Direction
Reproduce the lines of the source data from the very first line through the line containing "The width and height of the screenshot is (1107, 1109).", with both of those lines included.

— Start of Dataset records —

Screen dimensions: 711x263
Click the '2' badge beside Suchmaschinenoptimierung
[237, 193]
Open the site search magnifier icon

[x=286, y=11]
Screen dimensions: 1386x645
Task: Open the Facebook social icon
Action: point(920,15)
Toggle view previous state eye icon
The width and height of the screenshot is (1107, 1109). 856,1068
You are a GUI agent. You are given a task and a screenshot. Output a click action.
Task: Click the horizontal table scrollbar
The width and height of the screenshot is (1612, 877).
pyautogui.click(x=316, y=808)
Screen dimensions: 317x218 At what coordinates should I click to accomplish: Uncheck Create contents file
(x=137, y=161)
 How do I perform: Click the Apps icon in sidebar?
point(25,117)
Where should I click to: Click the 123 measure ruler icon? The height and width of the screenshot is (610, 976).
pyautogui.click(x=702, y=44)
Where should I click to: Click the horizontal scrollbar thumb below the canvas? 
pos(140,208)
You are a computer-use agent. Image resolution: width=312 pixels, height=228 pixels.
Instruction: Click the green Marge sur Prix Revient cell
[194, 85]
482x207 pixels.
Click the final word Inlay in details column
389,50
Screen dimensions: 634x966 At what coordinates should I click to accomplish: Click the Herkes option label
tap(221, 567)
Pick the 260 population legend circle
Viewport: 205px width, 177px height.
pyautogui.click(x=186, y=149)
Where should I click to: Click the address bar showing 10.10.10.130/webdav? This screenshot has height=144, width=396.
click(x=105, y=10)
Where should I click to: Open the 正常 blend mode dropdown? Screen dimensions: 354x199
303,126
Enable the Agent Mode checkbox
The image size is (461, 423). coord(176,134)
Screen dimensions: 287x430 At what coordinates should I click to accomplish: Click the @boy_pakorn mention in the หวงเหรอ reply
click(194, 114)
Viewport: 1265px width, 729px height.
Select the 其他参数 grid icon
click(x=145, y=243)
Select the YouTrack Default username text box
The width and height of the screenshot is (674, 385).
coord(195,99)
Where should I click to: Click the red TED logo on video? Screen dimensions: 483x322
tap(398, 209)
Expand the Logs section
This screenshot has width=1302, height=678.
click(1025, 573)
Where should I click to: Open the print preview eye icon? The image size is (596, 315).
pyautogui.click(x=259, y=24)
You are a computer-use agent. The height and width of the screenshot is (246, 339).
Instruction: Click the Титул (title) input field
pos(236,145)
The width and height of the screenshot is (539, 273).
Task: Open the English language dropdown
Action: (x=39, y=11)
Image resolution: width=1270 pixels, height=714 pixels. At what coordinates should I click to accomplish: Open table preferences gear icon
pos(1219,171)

— End of Dataset records —

Task answer
Screen dimensions: 711x263
Click the '2' badge beside Suchmaschinenoptimierung
[237, 193]
Open the site search magnifier icon

[x=286, y=11]
Screen dimensions: 1386x645
Task: Open the Facebook social icon
Action: point(920,15)
Toggle view previous state eye icon
The width and height of the screenshot is (1107, 1109). 856,1068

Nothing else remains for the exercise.